Not that Parliament has risen for the summer, the leaders can begin their summer tours in earnest, without having to take those inconvenient breaks to show up for the odd Question Period or a vote here or there. Because you know, they’re meeting with “real Canadians” as opposed to doing their actual jobs. And with by-elections happening a week away, both Trudeau and Mulcair are in Toronto today to campaign there, both of them drawing different lessons from the Ontario election, while the people who study these sorts of things aren’t necessarily sure that voters are committed to the same parties provincially and federally, and that they may be making a different calculation electorally.

As part of restructuring the Department of Justice plans to cut 65 lawyers and 15 managers over the next three years, along with an overhaul of legal services. Why is this important? A few reasons – the growth in outsourcing of legal services has been noted, they have stopped publishing their research and are being restricted in the areas of research that they have been doing, and we are seeing an increase in the number of bills being brought forward that aren’t passing the constitutional smell test by the courts, and we’ve heard the stories that the government will push ahead if their legal advice is such that if they have a five percent chance of succeeding a constitutional challenge, they’ll go for it. These cuts could exacerbate the issues within the department going forward.

If you needed any more proof that it was time for MPs to go home, there were some salty words exchanged between Paul Calandra and John McKay during a departmental briefing on the Rouge Park bill.

Saturday was National Aboriginal Day, with events taking place around the country. Meanwhile, the AFN is facing an existential crisis as its members meet to discuss the new leadership selection process and timing, as there are questions as to whether it can survive its current internal divisions and those rebellious chiefs who are trying to make a bigger profile for themselves.

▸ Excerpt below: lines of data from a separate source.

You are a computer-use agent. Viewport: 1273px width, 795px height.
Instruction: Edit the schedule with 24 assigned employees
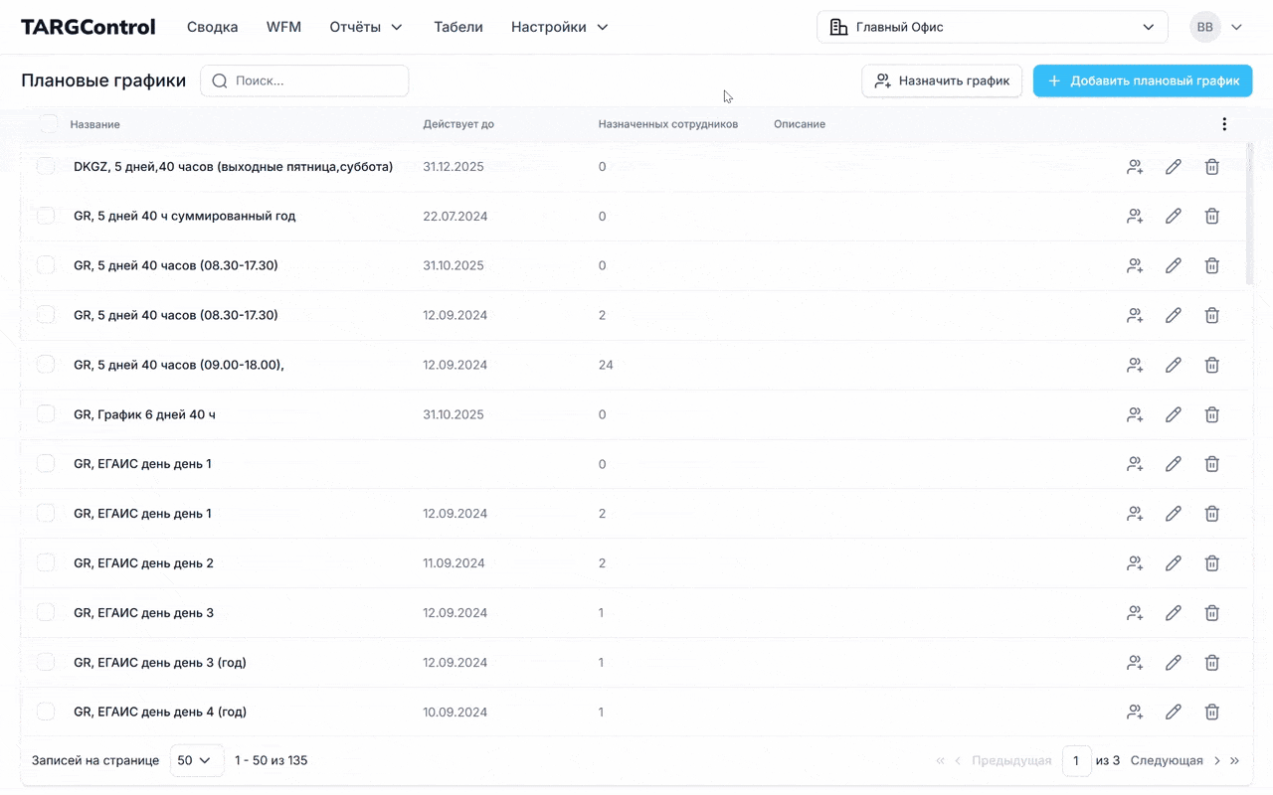[x=1174, y=365]
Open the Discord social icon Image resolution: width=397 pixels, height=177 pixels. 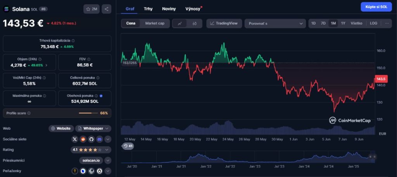(99, 139)
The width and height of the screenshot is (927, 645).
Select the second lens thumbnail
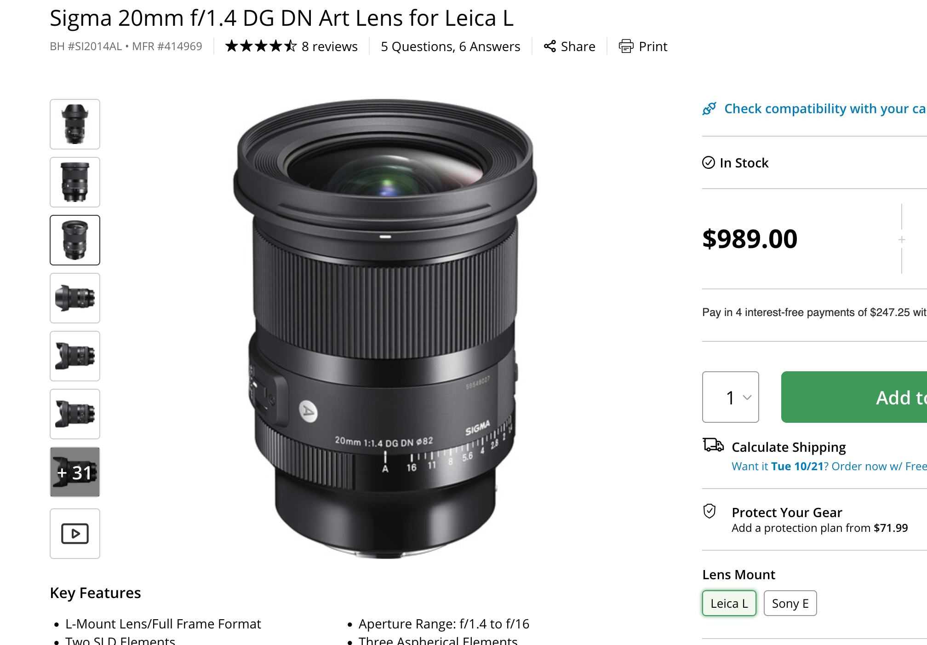(75, 182)
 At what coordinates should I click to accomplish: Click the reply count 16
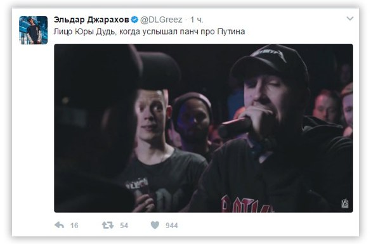[74, 226]
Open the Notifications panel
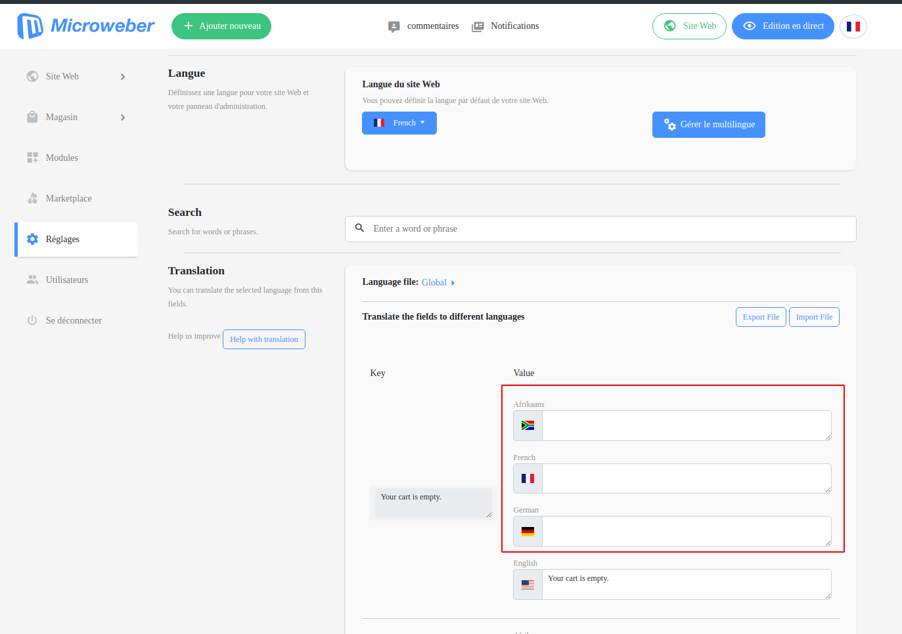This screenshot has width=902, height=634. point(505,26)
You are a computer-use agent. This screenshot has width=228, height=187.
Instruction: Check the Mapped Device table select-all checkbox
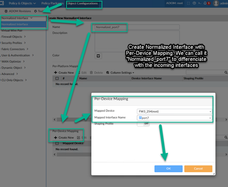click(x=57, y=143)
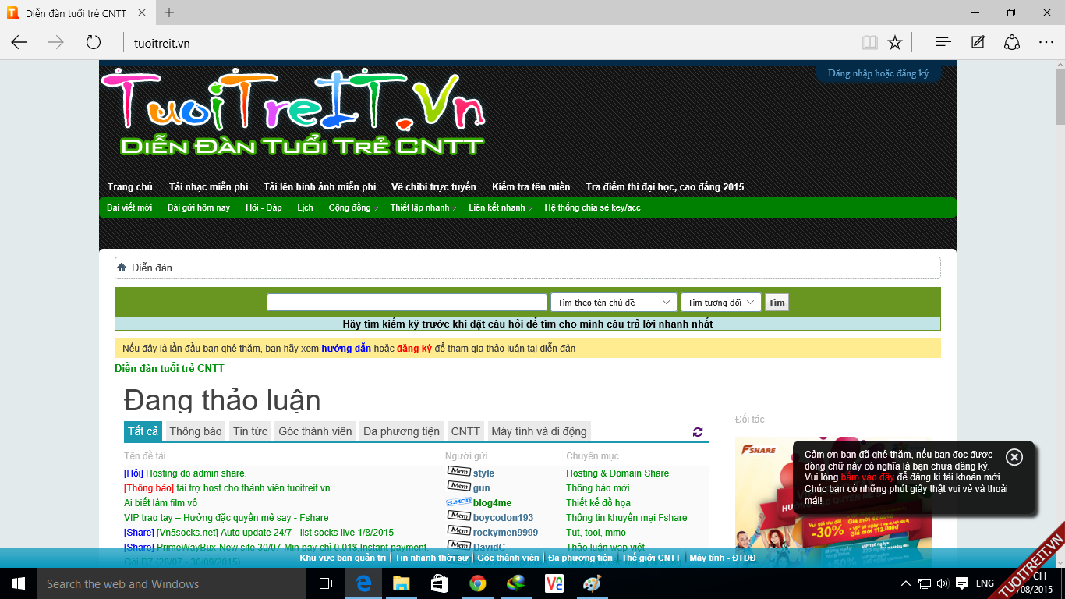Click the Make a Web Note icon

pyautogui.click(x=978, y=43)
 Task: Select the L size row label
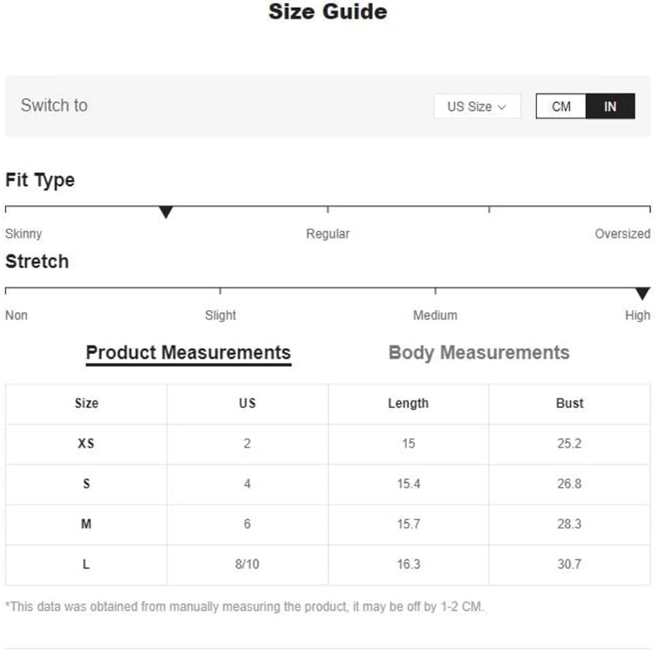[x=86, y=564]

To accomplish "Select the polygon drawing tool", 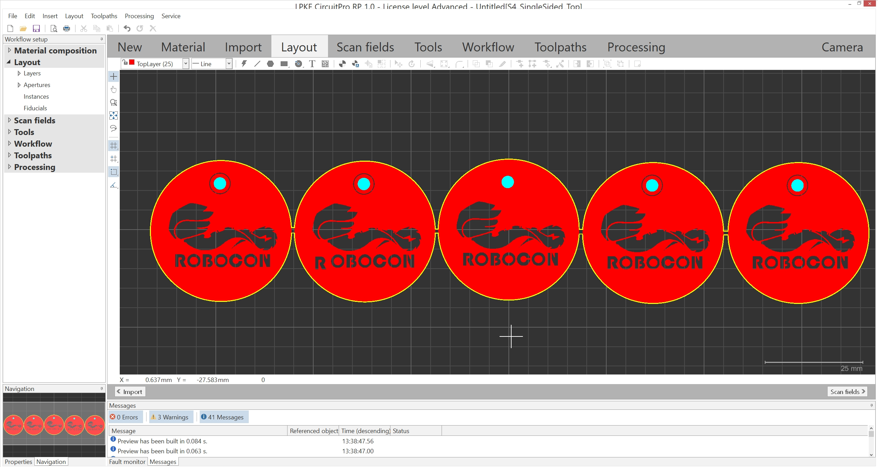I will pos(270,64).

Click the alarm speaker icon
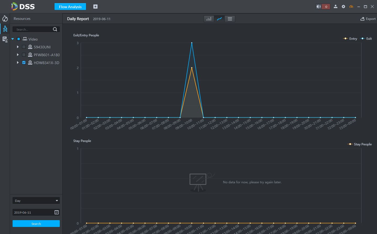pos(319,7)
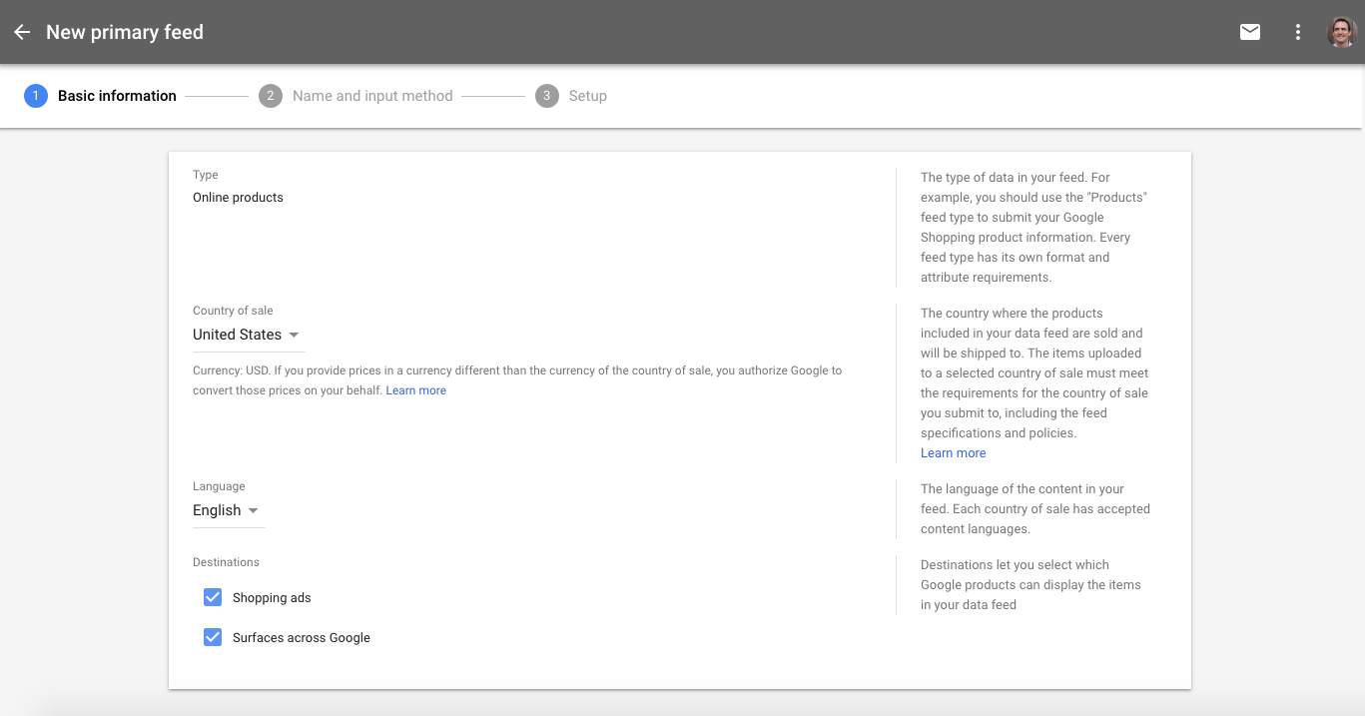1365x716 pixels.
Task: Open Learn more link under feed specifications
Action: pyautogui.click(x=953, y=453)
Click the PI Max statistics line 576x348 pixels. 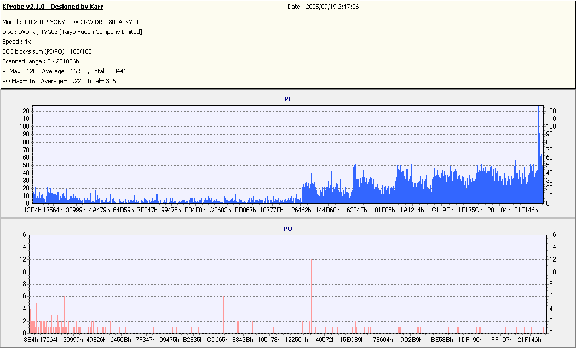64,71
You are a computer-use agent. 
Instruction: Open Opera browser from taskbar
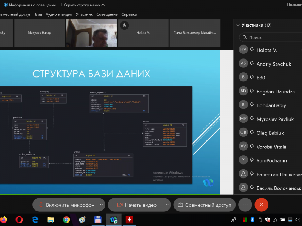19,219
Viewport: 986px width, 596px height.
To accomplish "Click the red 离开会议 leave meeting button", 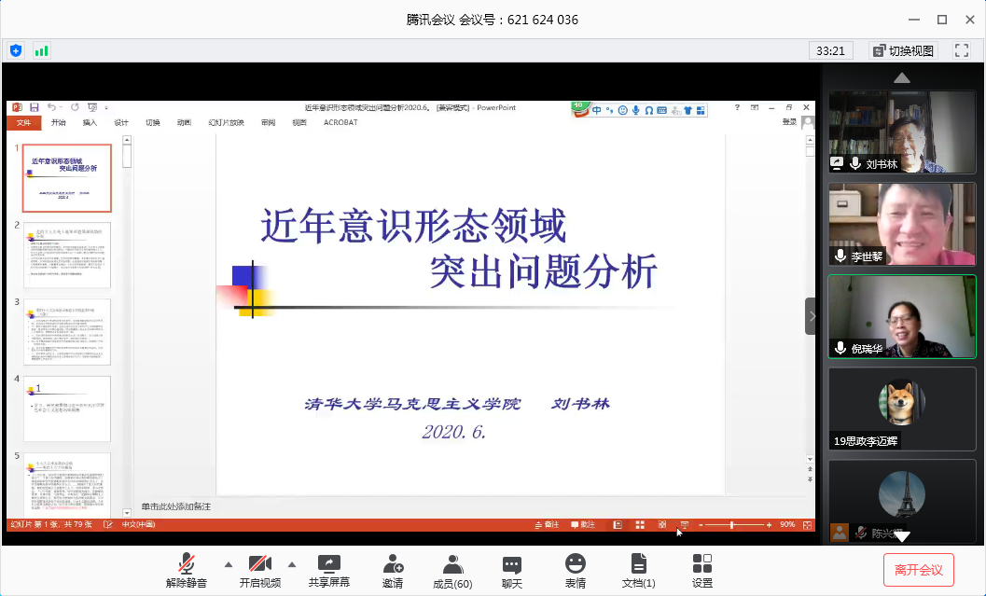I will click(x=918, y=570).
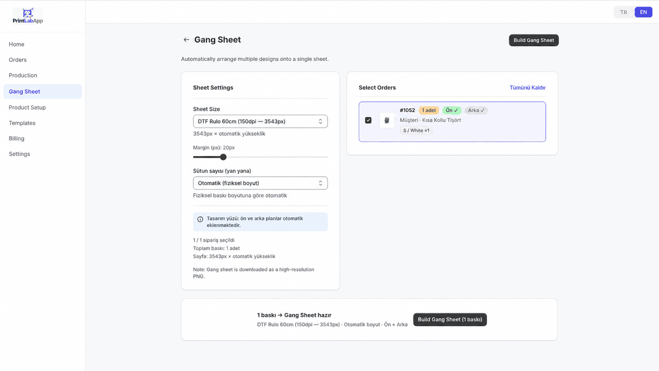Image resolution: width=659 pixels, height=371 pixels.
Task: Click the back arrow beside Gang Sheet
Action: point(186,40)
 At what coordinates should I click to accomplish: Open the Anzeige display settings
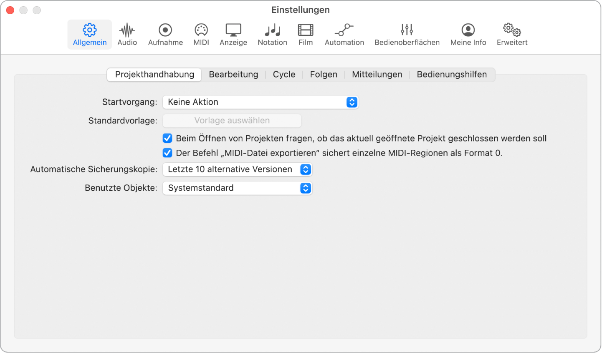click(233, 34)
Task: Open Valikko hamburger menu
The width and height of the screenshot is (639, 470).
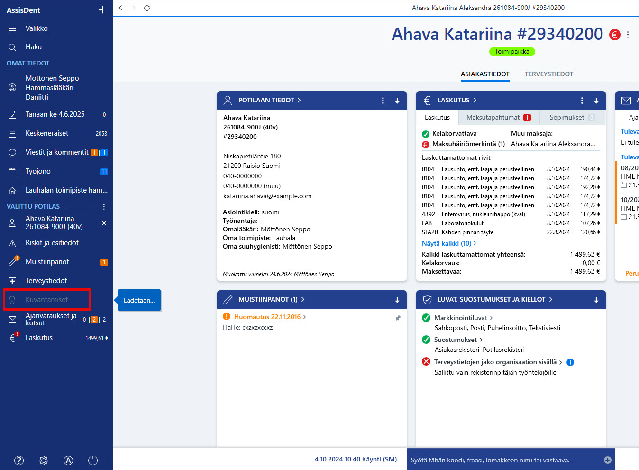Action: pos(12,28)
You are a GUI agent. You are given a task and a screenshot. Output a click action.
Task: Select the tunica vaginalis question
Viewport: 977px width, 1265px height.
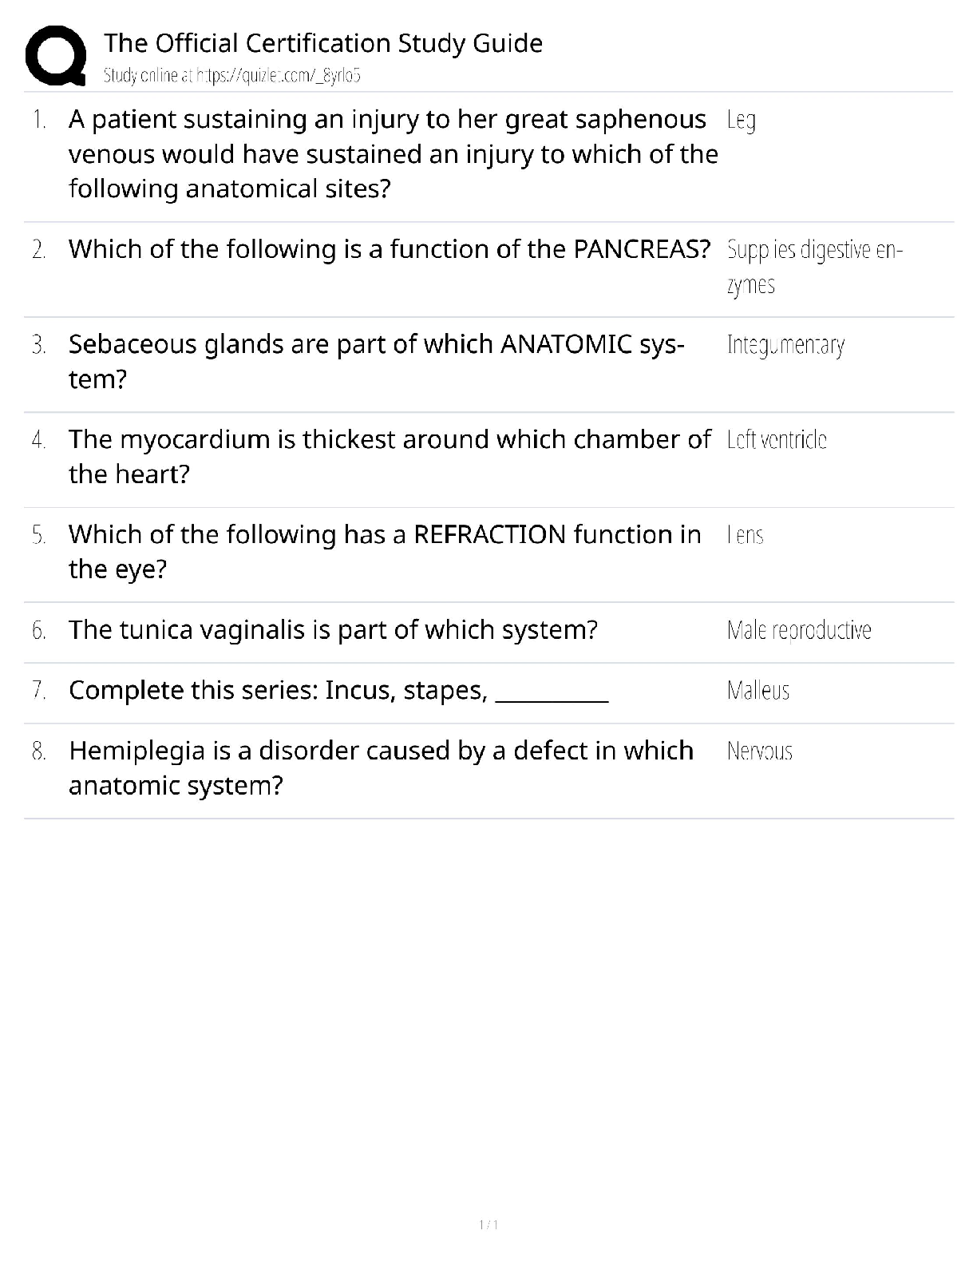coord(333,630)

Here is more about the secondary pipeline that is part of Northern Gateway, which goes from Kitimat back to Alberta, carrying the pentane diluents that will be used to make the heavy bitumen flow from Alberta to Kitimat.

The Canadian Press took at Access to Information to find a panicked email chain involving no less than 17 public servants back in Ottawa after John Baird made some Keystone XL remarks at a Washington speech.

The NDP are trying to push the theory that they’re being ganged up on in the Board of Internal Economy because they put the heat on Harper over the Senate issue. Or maybe it’s because they were caught having broken the rules, and the other parties couldn’t resist letting the purer-than-pure NDP fall from their lofty pedestal a little? Maybe.

Conservative-turned-Independent MP Dean Del Mastro goes to trial today on charges stemming from his 2008 election spending. Here’s a preview of what the issues are.

Thomas Mulcair took to the op-ed pages to talk about how the public service needs better protections from politicization – and yet he and his party were accusing Daniel Therrien, the new privacy commissioner, of being in line with the government’s agenda around privacy rather than being a civil servant and doing what his political masters asked of him. So in other words, he too was politicizing a civil servant. Oops.

If you want to read more about the lack of diversity in judicial appointments, here’s a paper by University of Ottawa law professor Rosemary Cairns Way that examines the issues. Peter MacKay, meanwhile, doubled down with a whiny post on his Facebook page and claimed that he’s been misrepresented, and that judicial appointments for women have gone up 17 percent since the Conservatives came to power. The problem, however, is that the numbers don’t support that conclusion.

150 years ago this week, a key juncture on the road to Confederation happened, as John A. Macdonald and George Brown, bitter rivals, agreed to put aside their differences in order to form a coalition with Coalition as the end goal.

And Tabatha Southey delivers an epic takedown of Peter MacKay’s utter ineptitude, dubbing him the Minster of Wrong Again. And it’s glorious.